Da Capo, is a musical term meaning from the beginning, literally from the head. When a musician employs this repeat sign in the musical text, there is an implicit relaxing of the musical meter structure, which allows for both slowing of execution and some use of embellishments of the vocal line.
While Music became my first formal instruction in the arts, l did not end up as a musician. Musical interest has remained and has always informed my visual art structures, giving me insight as to how to create a visual equivalent, as in Two Songs for Dowland (Maquette for Two Lead Suits.) These pieces, influenced by the English Renaissance composer John Dowland, were my first mature work. Dowland’s four song books taught me how to texturize the literal meaning of the words by his use of ”word painting”, a musical technique of writing music that reflects the literal meaning of a song.

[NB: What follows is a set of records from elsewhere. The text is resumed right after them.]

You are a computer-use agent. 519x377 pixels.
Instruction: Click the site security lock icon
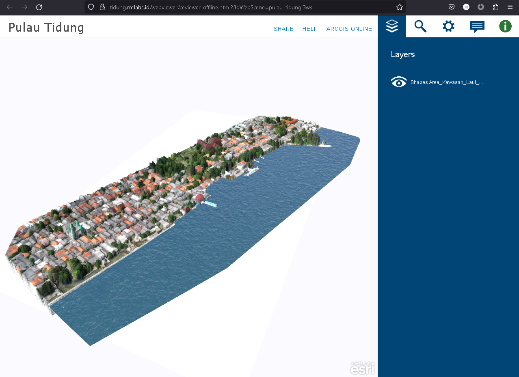pos(102,7)
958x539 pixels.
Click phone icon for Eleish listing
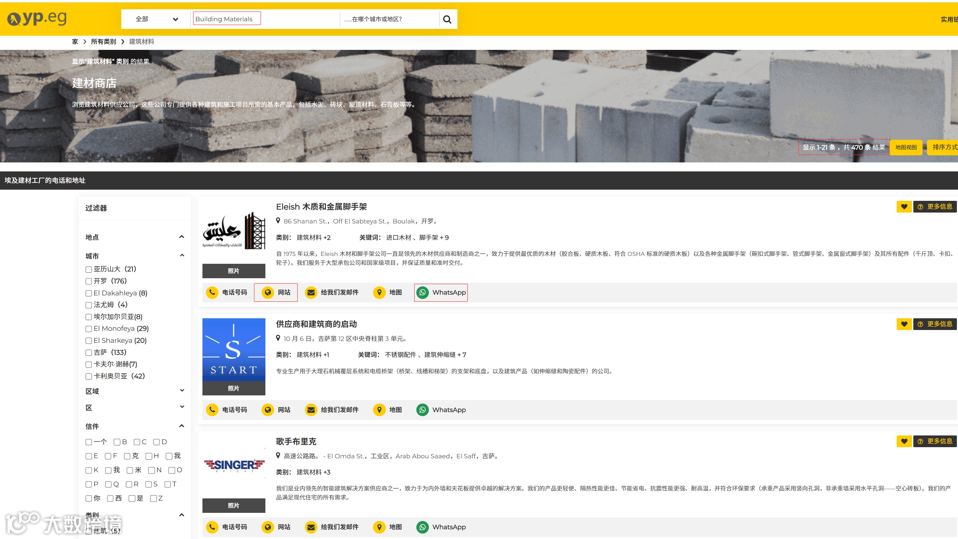(212, 292)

The subtle thread that seems to weave through my sculptural forms has always been drawing and painting. The body of work exhibited in this show has a sense of line which becomes gesture, that may then circle back on itself to become plane. This uplifting of gesture, including cutting through the page, the use of overlay, and the additional layer of cut shapes below the drawing-paper cuts, pushes these works into an object that is both sculpture and drawing. Their meaning incorporates oblique references to the body, externally and internally. The picture plane is never a given, it is a material that can incorporate the process of drawing itself. Color is never additive but a true component of form.
Each piece is a distinct entity with different degrees of textural and material inter- est. These transformations through the use of material helped create new interpretations. As a curator once wrote of my work, “T.S. Eliot seized upon it years ago, like John Donne, who could solder together, as it were, science, philosophy and sexuality.” This is the synthesis I hope to achieve in all of my work.